## begin Document text
A number of much shorter works complete the body of Perfection of Wisdom literature, providing summarized content or different perspectives for a variety of purposes but drawing on the same themes. Some introduce interlocutors not present in the longer works, while others emphasize particular facets of the teaching.
From a historical perspective, there is evidence that these scriptures first began to appear in writing in the first centuries ʙᴄᴇ and ᴄᴇ. Translations into Chinese began to be made in the late second century ᴄᴇ. Several hypotheses have been put forward concerning how the sūtras of varying lengths became differentiated, and it seems likely that the earliest versions were of medium length, with both expanded and abridged versions appearing later.
By the time these works were translated into Tibetan, mostly in the early imperial translation period of the late eighth and early ninth centuries, their impact had been felt throughout Asia. They had not only given rise to the views of Nāgārjuna’s Madhyamaka (Middle Way) system and to the East Asian traditions of Chan and Zen, but had also been a primary influence on the Yogācāra school of Asaṅga, Vasubandhu, and their followers. They had also contributed to the early development of some systems of tantra.
## end Document text
## begin Records to process
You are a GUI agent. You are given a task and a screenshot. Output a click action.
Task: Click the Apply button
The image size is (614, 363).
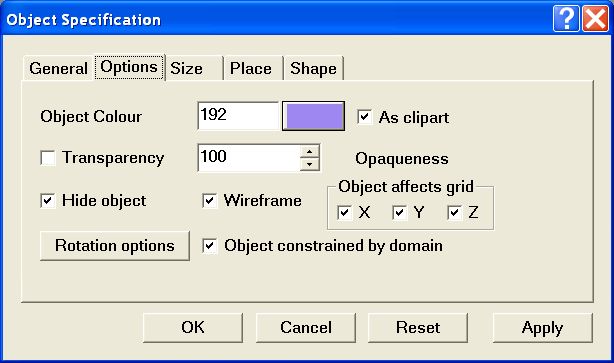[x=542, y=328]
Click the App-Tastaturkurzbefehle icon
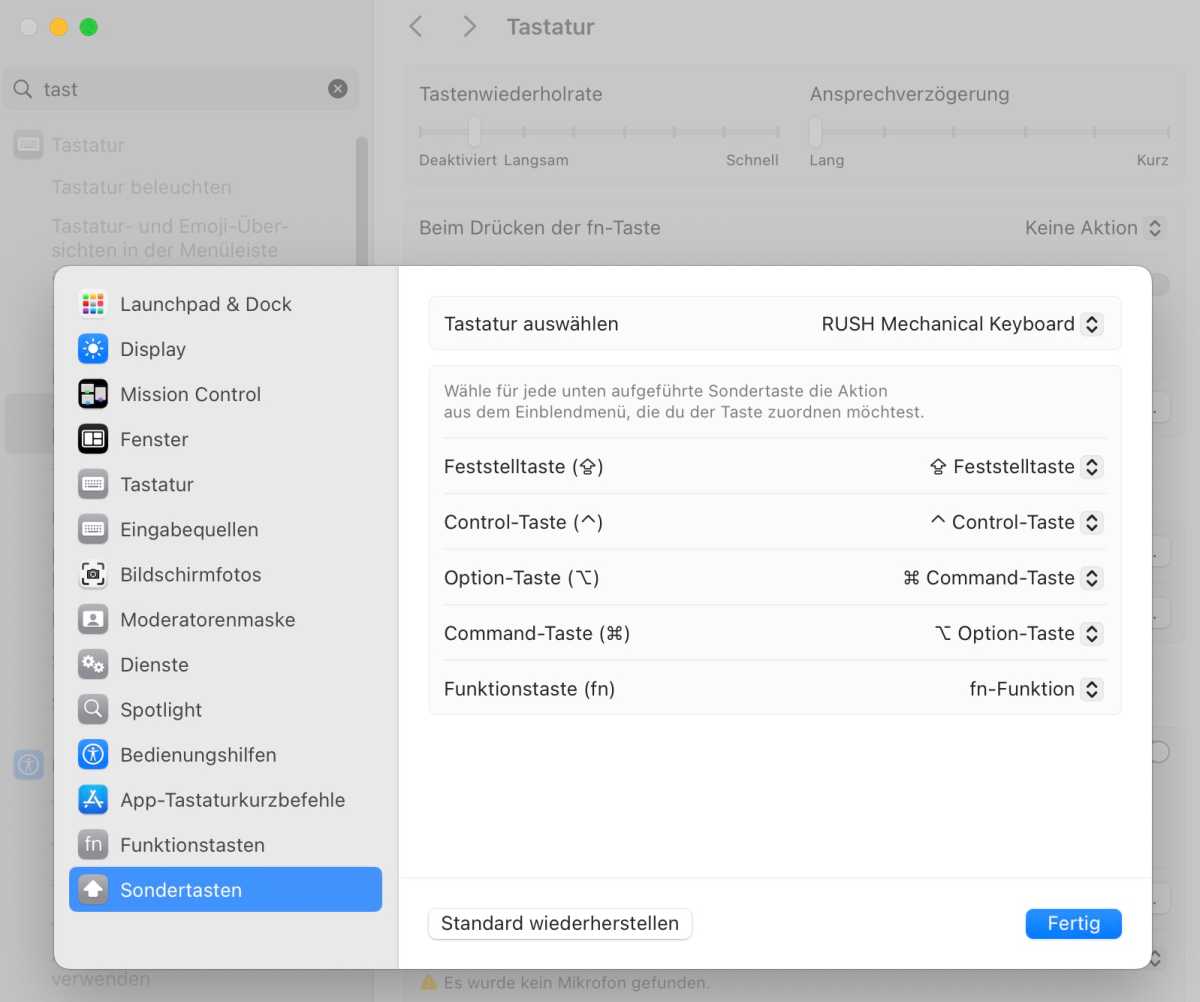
## end Records to process
**Task set:**
- a) Put the lines of the listing in Block 1 into a Markdown table with the columns Row and Listing line, skipping blank lines and leaving the pictures out.
- b) Write what comes next in the text on the Perfection of Wisdom literature, starting after its last sentence.

**Answers per task:**
- a)
| Row | Listing line |
|---|---|
| 1 | You are a GUI agent. You are given a task and a screenshot. Output a click action. |
| 2 | Task: Click the Apply button |
| 3 | The image size is (614, 363). |
| 4 | [x=542, y=328] |
| 5 | Click the App-Tastaturkurzbefehle icon |

- b)
In Tibet, the commentarial tradition inherited from late Indian Buddhism flourished and gave rise to a vast literature and tradition of scholastic study, while veneration of the texts and their application to numerous systems of practice has maintained their importance down to the present day.
Themes, Narratives, Style, and Significance
The Perfection of Wisdom scriptures together form a set of works whose titles readily identify them as belonging to this distinctive and influential body of literature.1 In terms of the Mahāyāna classification of the Buddha Śākyamuni’s discourses (sūtra, mdo) into the three turnings of the wheel of Dharma, promulgated at different places and times in the course of his life,2 these sūtras of the Perfection of Wisdom (prajñāpāramitā) are firmly placed by their own assertion3 within the second turning, taught at Vulture Peak near Rājagṛha. That is also how the present section is classified in the catalogs (dkar chag) of the Degé and most other Kangyurs..
It is in these sūtras that the role of the compassionate bodhisattva with a mind set upon enlightenment achieves pre-eminence over the śrāvakas and pratyekabuddhas of lesser attainment, even if the less far-reaching paths of the latter are still considered valid. The central message subtly integrates relative truth and ultimate truth, reiterating that bodhisattvas should strive to attain perfect buddhahood in order to eliminate the sufferings of all sentient beings rather than merely terminate cyclic existence for their own sake, even though, from an ultimate perspective, there are no phenomena, no sentient beings and no attainment of manifestly perfect buddhahood.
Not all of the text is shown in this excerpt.